Hello all,
I was having a great deal of pain getting some models to run with dimensionality issues, which I was able to fix by turning the observed y values into a numpy array then taking the 0th dimension, as in:
batter_idx, batters = factorize(in_play_velos,'BatterId')
coords = {'batter': batters, 'obs_id': np.arange(in_play_velos.select(pl.col('BatExitVelo')).shape[0]) }
with pm.Model(coords=coords) as model:
EV_prior = pm.Normal('EV_prior',mu=80,sigma=2.5,dims='batter')
sigma = pm.Exponential('sigma',2.5)
y = pm.Normal('y', EV_prior[batter_idx],sigma=sigma, observed =exit_velos[:,0], dims='obs_id')
trace = pm.sample_prior_predictive(1000)
trace.extend(pm.sample(chains=4, cores=4, random_seed=0))
pm.sample_posterior_predictive(trace, extend_inferencedata=True)
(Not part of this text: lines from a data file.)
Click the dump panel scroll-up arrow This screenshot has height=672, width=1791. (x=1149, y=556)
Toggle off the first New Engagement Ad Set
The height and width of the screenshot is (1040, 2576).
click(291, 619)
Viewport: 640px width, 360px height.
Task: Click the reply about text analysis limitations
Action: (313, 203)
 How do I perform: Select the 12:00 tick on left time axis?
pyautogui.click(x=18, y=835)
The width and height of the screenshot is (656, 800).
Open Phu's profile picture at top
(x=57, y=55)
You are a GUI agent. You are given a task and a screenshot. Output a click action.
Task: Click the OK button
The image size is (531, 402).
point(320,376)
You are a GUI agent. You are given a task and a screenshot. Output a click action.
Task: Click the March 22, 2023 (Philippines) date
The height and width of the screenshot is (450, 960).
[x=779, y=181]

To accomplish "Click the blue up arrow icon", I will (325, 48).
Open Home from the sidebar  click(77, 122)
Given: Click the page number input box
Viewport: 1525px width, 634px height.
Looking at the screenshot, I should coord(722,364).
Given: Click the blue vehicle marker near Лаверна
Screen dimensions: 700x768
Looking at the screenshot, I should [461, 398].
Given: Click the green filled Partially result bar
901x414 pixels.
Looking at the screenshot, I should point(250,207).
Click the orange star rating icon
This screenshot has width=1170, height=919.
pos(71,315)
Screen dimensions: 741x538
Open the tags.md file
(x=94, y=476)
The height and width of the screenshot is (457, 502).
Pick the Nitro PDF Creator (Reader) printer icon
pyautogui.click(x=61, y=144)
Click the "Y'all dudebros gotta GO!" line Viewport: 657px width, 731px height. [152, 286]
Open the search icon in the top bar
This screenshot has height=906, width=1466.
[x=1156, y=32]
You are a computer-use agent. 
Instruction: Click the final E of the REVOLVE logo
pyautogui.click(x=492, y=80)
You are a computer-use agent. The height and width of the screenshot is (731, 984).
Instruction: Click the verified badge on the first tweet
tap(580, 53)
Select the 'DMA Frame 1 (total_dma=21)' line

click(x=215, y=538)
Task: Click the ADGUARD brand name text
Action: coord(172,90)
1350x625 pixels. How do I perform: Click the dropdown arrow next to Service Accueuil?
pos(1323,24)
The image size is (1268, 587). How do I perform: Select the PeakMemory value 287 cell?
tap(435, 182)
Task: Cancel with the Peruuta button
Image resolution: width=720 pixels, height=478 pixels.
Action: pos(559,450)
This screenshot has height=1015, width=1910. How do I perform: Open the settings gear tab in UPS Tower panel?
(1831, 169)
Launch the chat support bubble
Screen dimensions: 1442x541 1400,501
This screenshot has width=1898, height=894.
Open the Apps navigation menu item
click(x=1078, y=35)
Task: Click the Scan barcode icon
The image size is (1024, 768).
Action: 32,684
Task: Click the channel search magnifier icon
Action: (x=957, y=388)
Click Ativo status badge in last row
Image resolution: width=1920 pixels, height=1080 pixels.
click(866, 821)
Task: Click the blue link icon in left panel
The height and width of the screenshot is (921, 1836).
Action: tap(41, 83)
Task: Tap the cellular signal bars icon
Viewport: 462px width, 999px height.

But, when I try to get any az. summary information, even with specifying the group and var_names as in [this example](https://discourse.pymc.io/t/arviz-summary-valueerror/12558/3)
, it throws the following error:
---------------------------------------------------------------------------
ValueError Traceback (most recent call last)
File ~\anaconda3\Lib\site-packages\pandas\core\internals\blocks.py:1429, in Block.setitem(self, indexer, value, using_cow)
1428 try:
-> 1429 values[indexer] = casted
1430 except (TypeError, ValueError) as err:
ValueError: could not broadcast input array from shape (9,2) into shape (9,)
The above exception was the direct cause of the following exception:
ValueError Traceback (most recent call last)
Cell In[18], line 1
----> 1 az.summary(trace)
File ~\anaconda3\Lib\site-packages\arviz\stats\stats.py:1509, in summary(data, var_names, filter_vars, group, fmt, kind, round_to, circ_var_names, stat_focus, stat_funcs, extend, hdi_prob, skipna, labeller, coords, index_origin, order)
1505 indices = []
1506 for i, (var_name, sel, isel, values) in enumerate(
1507 xarray_var_iter(joined, skip_dims={"metric"})
1508 ):
-> 1509 summary_df.iloc[i] = values
1510 indices.append(labeller.make_label_flat(var_name, sel, isel))
1511 summary_df.index = indices
File ~\anaconda3\Lib\site-packages\pandas\core\indexing.py:911, in _LocationIndexer.__setitem__(self, key, value)
908 self._has_valid_setitem_indexer(key)
910 iloc = self if self.name == "iloc" else self.obj.iloc
--> 911 iloc._setitem_with_indexer(indexer, value, self.name)
File ~\anaconda3\Lib\site-packages\pandas\core\indexing.py:1944, in _iLocIndexer._setitem_with_indexer(self, indexer, value, name)
1942 self._setitem_with_indexer_split_path(indexer, value, name)
1943 else:
-> 1944 self._setitem_single_block(indexer, value, name)
File ~\anaconda3\Lib\site-packages\pandas\core\indexing.py:2218, in _iLocIndexer._setitem_single_block(self, indexer, value, name)
2215 self.obj._check_is_chained_assignment_possible()
2217 # actually do the set
-> 2218 self.obj._mgr = self.obj._mgr.setitem(indexer=indexer, value=value)
2219 self.obj._maybe_update_cacher(clear=True, inplace=True)
File ~\anaconda3\Lib\site-packages\pandas\core\internals\managers.py:415, in BaseBlockManager.setitem(self, indexer, value, warn)
411 # No need to split if we either set all columns or on a single block
412 # manager
413 self = self.copy()
--> 415 return self.apply("setitem", indexer=indexer, value=value)
File ~\anaconda3\Lib\site-packages\pandas\core\internals\managers.py:363, in BaseBlockManager.apply(self, f, align_keys, **kwargs)
361 applied = b.apply(f, **kwargs)
362 else:
--> 363 applied = getattr(b, f)(**kwargs)
364 result_blocks = extend_blocks(applied, result_blocks)
366 out = type(self).from_blocks(result_blocks, self.axes)
File ~\anaconda3\Lib\site-packages\pandas\core\internals\blocks.py:1432, in Block.setitem(self, indexer, value, using_cow)
1430 except (TypeError, ValueError) as err:
1431 if is_list_like(casted):
-> 1432 raise ValueError(
1433 "setting an array element with a sequence."
1434 ) from err
1435 raise
1436 return self
ValueError: setting an array element with a sequence.
I’m not sure if I actually fixed the dimensionality problems from my model or not! I am essentially trying to get posteriors for each batter based on differing lengths of observations aggregated as the y_observed. I have read all about data containers and dimensionality and so on but I’m still extremely stuck.